可选优化:配置 ~/.ssh/config
如果你不想每次都手动输入完整 IP,可以在 Mac 上编辑 ~/.ssh/config:
Host home-gpu
HostName 100.xx.xx.xx
User 你的Windows用户名
Port 22
保存后,以后只需要输入:
ssh home-gpu
如果你的 Tailscale 网络里设备名比较稳定,也可以把 HostName 换成设备名。
可选优化:配置 SSH 密钥免密登录
如果你经常要连接这台机器,推荐配置 SSH 密钥登录,省去重复输入密码,也更安全。
在 Mac 上生成密钥
ssh-keygen -t ed25519
一路回车即可,默认会生成:
- 私钥:
~/.ssh/id_ed25519 - 公钥:
~/.ssh/id_ed25519.pub
将公钥写入 Windows
如果你的系统装了 ssh-copy-id,可以直接执行:
ssh-copy-id 你的Windows用户名@100.xx.xx.xx
如果没有 ssh-copy-id,就把公钥内容手动追加到 Windows 的这个文件中:
C:\Users\你的用户名\.ssh\authorized_keys
公钥内容可以用下面这条命令查看:
cat ~/.ssh/id_ed25519.pub
常见问题排查
| 现象 | 常见原因 | 处理方式 |
|---|---|---|
Connection refused | sshd 没启动,或者防火墙规则不存在 | 检查 Get-Service sshd 和防火墙规则 |
Connection timed out | Tailscale 没连上,或 Windows 处于休眠状态 | 确认两台设备在线,并检查电源设置 |
Permission denied | 用户名不对、密码不对,或密钥未正确写入 | 先用 whoami 确认用户名,再检查 authorized_keys |
| 看得到 Tailscale 设备但连不上 SSH | Tailscale 正常,SSH 服务本身没配好 | 回到第一步检查 OpenSSH Server 是否安装完成 |
安全建议
这套方案已经比“直接把家里 22 端口暴露到公网”安全很多,但如果要长期使用,还是建议再做几件事:
- 优先使用 SSH 密钥登录,而不是只靠密码
- 不要在路由器上额外做 22 端口映射
- 给 Windows 账户设置强密码
- 如果机器需要长期远程访问,检查是否会自动休眠
总结
如果你的目标只是“在外面稳定地连回家里的 Windows 主机”,那么 OpenSSH Server + Tailscale 是一套非常省心的方案。

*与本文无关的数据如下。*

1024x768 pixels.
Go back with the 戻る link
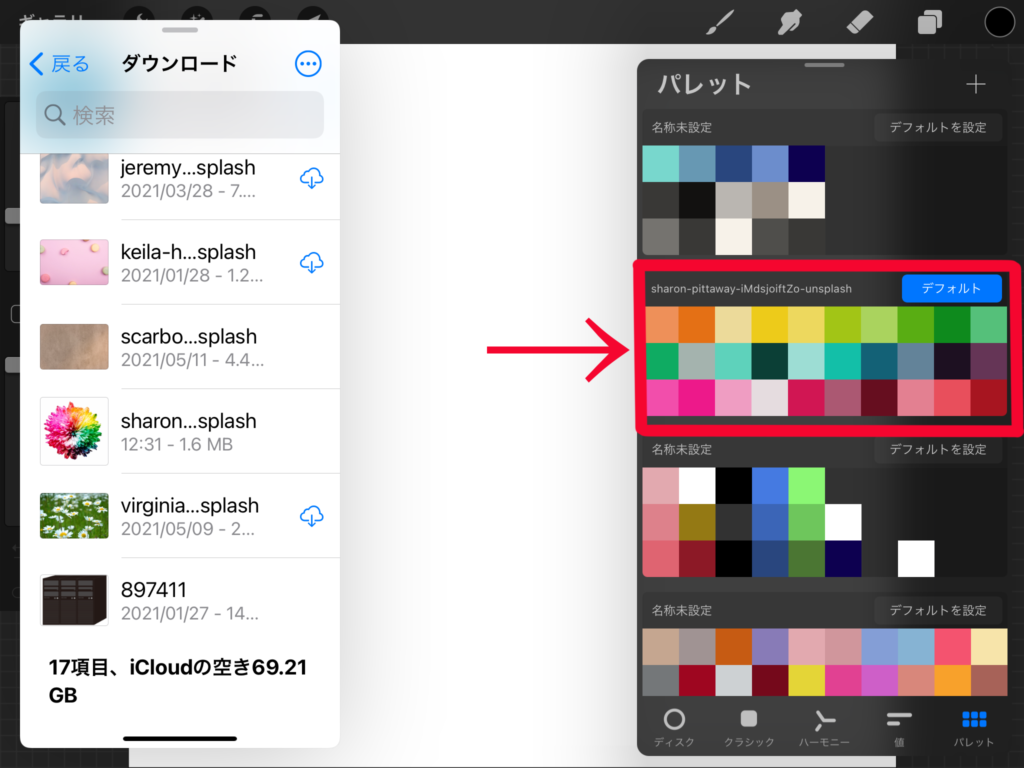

它的优势不在于炫技,而在于简单、实用、可长期维护:不用研究公网 IP,不用折腾路由器,也不用担心一堆家庭网络环境带来的坑。对于需要远程跑模型、传文件、执行命令的人来说,这基本已经够用了。
如果后面你还想继续完善这套远程方案,可以再往下加:
scp或rsync传文件- VS Code Remote SSH 远程开发
- Jupyter / WebUI 通过 Tailscale 内网访问
这样你的家用 GPU 主机,基本就能变成一台随时可用的私人算力节点。